Excerpt provided
BEGIN

Counsel For The Plaintiff’s Intentional Misstatement Of Facts
To A Liability Insurance Carrier Resulted In A Six Month Suspension
From The Practice Of Law
Cleveland Bar Assn. v. McMahon, (2007) 114 Ohio St.3d 331
The Ohio Supreme Court, in the context of attorney discipline, recently decided a very interesting case which focused upon communications between an attorney for the plaintiff and a third party’s liability insurance carrier. The defendant/insured had been cited by the police for improperly changing lanes. However, the liability insurance carrier for the defendant did not concede the issue of liability and in order to advance settlement negotiations, counsel for the plaintiff directed a letter to the liability insurance carrier which purported to be a transcript from the Shaker Heights Municipal Court criminal proceedings for the traffic ticket issued to Ms. Marrs, the insured. Although the attorney conceded that there was no actual transcript, he represented to the liability insurance carrier that the following colloquy had occurred in court as set forth in paragraphs 7 through 13 of the opinion:
“Judge: Ms. Jerri Lynn Marrs – How do you plead on the charge of improper lane change at Fairmont Circle in Shaker Heights, Ohio?
Ms. Marrs: No contest, your Honor.
Judge: Do you have any thing to say in your defense?
Ms. Marrs: I was unfortunately in the wrong lane for proceeding straight in the intersection and by mistake, hit the other car in its lane.
Judge: I assume that since you are not contesting the traffic charge that you were at fault for this accident?

END

Provided records
BEGIN

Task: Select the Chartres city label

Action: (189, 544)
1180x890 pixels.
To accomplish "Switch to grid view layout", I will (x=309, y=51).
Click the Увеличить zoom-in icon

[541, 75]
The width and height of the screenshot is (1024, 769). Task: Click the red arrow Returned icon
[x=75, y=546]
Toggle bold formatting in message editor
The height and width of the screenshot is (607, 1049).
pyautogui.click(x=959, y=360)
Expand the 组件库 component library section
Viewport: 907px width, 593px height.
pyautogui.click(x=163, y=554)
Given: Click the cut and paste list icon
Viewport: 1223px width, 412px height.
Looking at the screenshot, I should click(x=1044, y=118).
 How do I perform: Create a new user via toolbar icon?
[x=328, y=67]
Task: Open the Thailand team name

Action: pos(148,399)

END

Work order
Resume the summary of the McMahon attorney-discipline case, starting after its last line. The material plays no part in this work.

Answer to the exercise
Ms. Marrs: Yes, your Honor. The accident was my fault.
Judge: Then I find you guilty on the charge of improper lane change, causing an accident, and you are fined $100.00, plus court costs.”
The Ohio Supreme Court noted that the foregoing alleged testimony never occurred. In paragraph 19 of its opinion, the Court stated the following:
“In fact, Marrs (the defendant) had failed to appear in court to answer to the charge of improperly changing lanes, she had never admitted fault on the record, and she had never been ‘officially found ... guilty’ of this traffic offense. Respondent’s August 20 letter thus contained demonstrably false information about Marrs ...”
The recommendation from the Board of Commissioners on Grievances and Discipline was that there would be a six month suspension but said suspension would be stayed. The Ohio Supreme Court rejected this recommendation and, in fact, insisted upon an actual six month suspension from the practice of law and held the following in paragraphs 28 and 29 of its opinion:
“We find respondent’s fabrication a ‘deliberate effort to deceive’ that distinguishes his case from those involving inadvertence or haphazard corner-cutting. (citation omitted) Indeed, for the audacity of respondent’s ethical violations, the general rule requiring an actual suspension from the practice of law must apply. (citations omitted)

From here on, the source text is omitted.